§ RECORDS FOR THIS EXERCISE
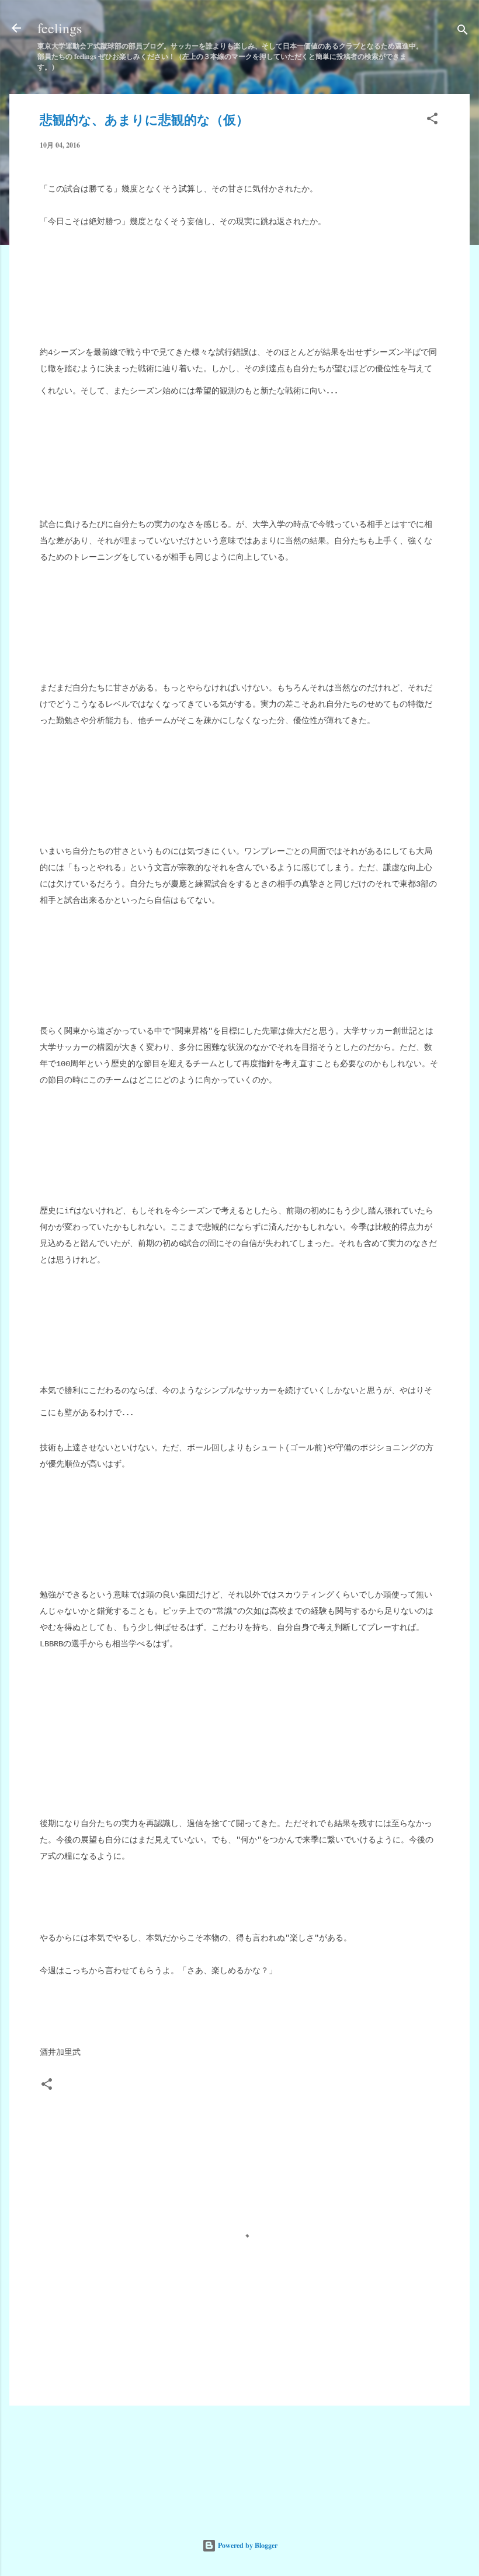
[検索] (463, 32)
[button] (432, 120)
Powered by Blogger (246, 2545)
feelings (59, 28)
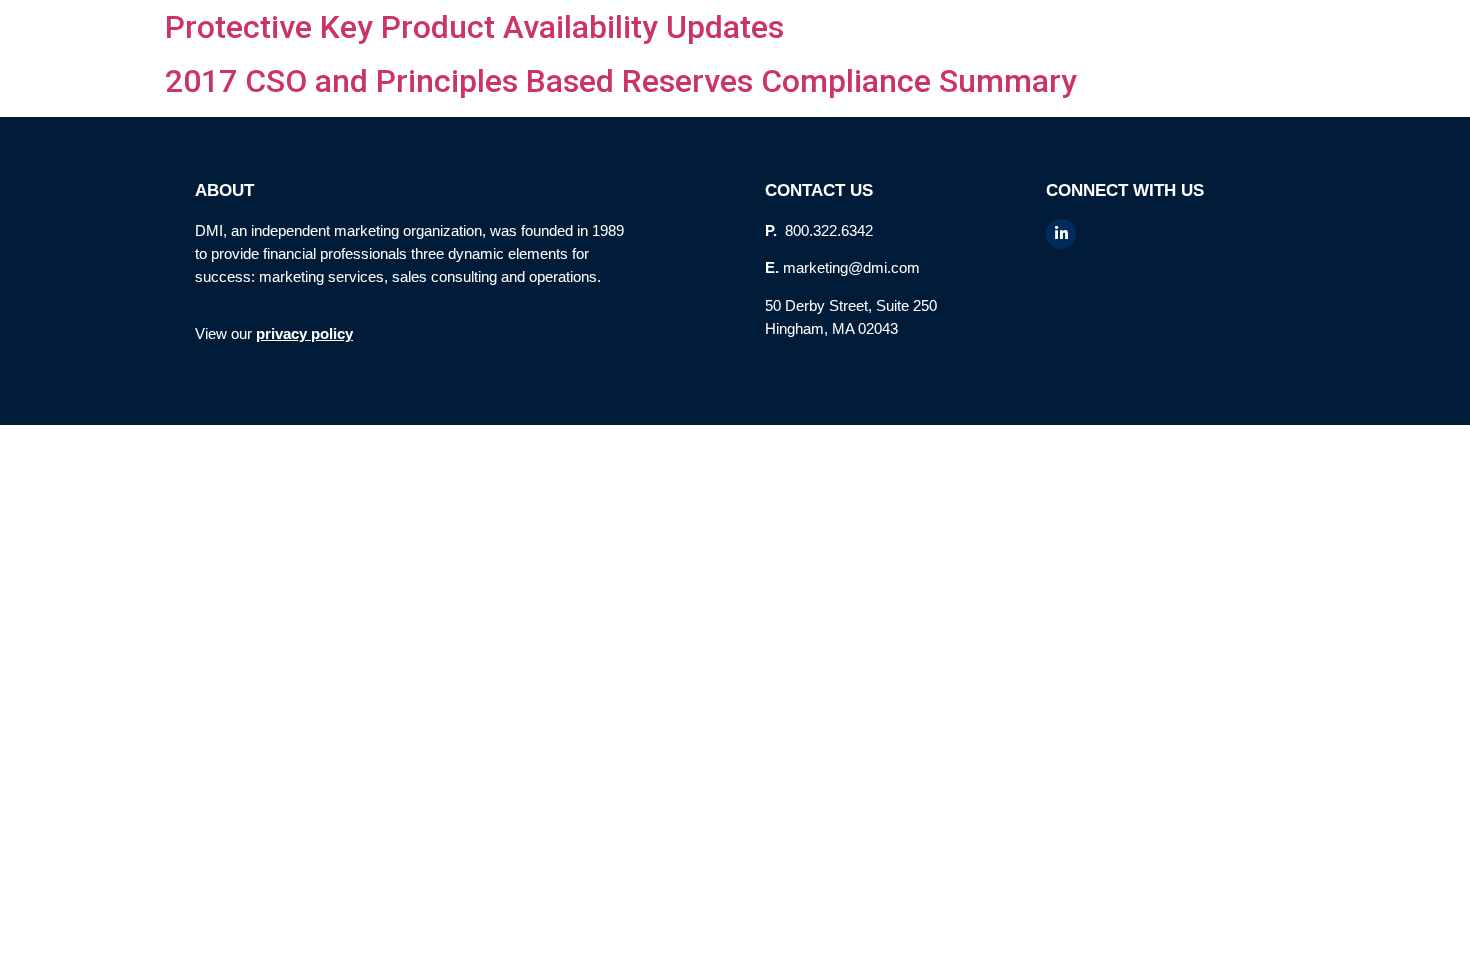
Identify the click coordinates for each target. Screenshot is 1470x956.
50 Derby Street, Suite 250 (851, 305)
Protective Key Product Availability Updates (474, 27)
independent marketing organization (366, 230)
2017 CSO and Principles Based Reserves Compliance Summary (621, 81)
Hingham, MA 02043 (831, 328)
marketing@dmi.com (851, 267)
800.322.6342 (827, 230)
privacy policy (304, 333)
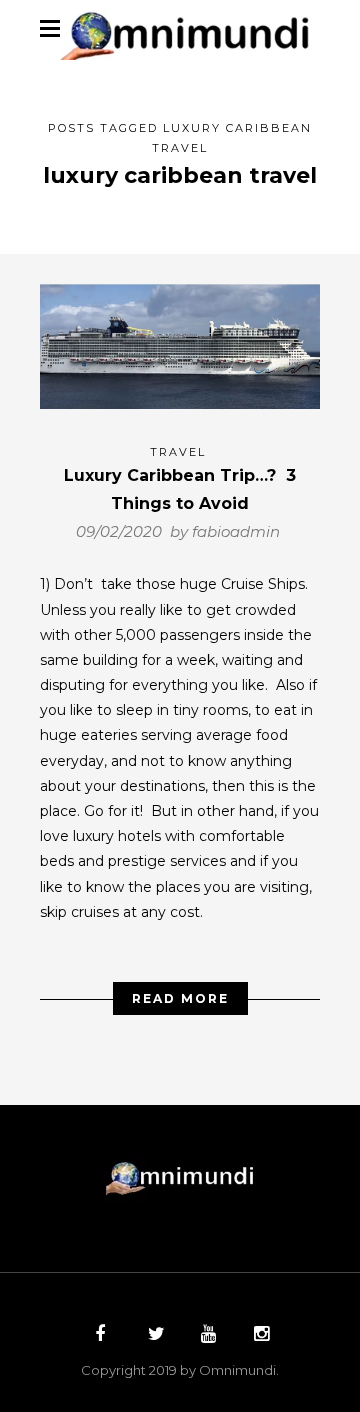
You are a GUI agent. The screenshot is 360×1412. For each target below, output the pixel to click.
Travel (178, 452)
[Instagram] (259, 1336)
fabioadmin (236, 531)
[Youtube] (206, 1336)
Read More (180, 998)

§ ABOUT THIS EXERCISE
Give the listing above again in its entirety and exactly; do not include the pictures.

§ WRITTEN ANSWER
[検索] (463, 32)
[button] (432, 120)
Powered by Blogger (246, 2545)
feelings (59, 28)
Identify the click coordinates for each target. Screenshot is 1470x956.
50 Derby Street, Suite 250 (851, 305)
Protective Key Product Availability Updates (474, 27)
independent marketing organization (366, 230)
2017 CSO and Principles Based Reserves Compliance Summary (621, 81)
Hingham, MA 02043 (831, 328)
marketing@dmi.com (851, 267)
800.322.6342 (827, 230)
privacy policy (304, 333)
You are a GUI agent. The screenshot is 360×1412. For each target below, output the pixel to click.
Travel (178, 452)
[Instagram] (259, 1336)
fabioadmin (236, 531)
[Youtube] (206, 1336)
Read More (180, 998)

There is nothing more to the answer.